Input for this task →

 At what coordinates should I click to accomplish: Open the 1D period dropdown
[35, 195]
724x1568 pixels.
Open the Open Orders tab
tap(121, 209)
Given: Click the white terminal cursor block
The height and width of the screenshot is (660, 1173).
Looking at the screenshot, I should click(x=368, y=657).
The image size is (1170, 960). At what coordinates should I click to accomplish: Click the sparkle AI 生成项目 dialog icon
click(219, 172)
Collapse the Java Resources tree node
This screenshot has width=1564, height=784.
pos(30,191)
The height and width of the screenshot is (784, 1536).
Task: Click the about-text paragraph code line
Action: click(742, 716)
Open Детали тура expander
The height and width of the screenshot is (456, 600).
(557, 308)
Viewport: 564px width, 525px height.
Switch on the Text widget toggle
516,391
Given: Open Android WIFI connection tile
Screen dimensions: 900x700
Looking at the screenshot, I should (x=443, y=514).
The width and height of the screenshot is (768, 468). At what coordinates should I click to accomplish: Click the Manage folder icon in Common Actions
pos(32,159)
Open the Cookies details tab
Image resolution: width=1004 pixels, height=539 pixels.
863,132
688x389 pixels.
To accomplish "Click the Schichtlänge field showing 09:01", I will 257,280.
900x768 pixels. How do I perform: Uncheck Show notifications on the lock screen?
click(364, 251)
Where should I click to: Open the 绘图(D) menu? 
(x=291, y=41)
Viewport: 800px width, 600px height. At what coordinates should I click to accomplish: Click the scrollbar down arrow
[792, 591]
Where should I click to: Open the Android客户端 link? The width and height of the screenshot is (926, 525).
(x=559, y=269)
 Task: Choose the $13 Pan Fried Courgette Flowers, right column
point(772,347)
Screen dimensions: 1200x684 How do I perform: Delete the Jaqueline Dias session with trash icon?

About this task → Only the lines from the one with "Viewport: 800px width, 600px" through the last line of the records belong in the answer, each copied exactly.

Answer section →
Viewport: 800px width, 600px height. At what coordinates should I click to accomplish: Click the scrollbar down arrow
[792, 591]
Where should I click to: Open the Android客户端 link? The width and height of the screenshot is (926, 525).
(x=559, y=269)
 Task: Choose the $13 Pan Fried Courgette Flowers, right column
point(772,347)
Screen dimensions: 1200x684 How do I perform: Delete the Jaqueline Dias session with trash icon?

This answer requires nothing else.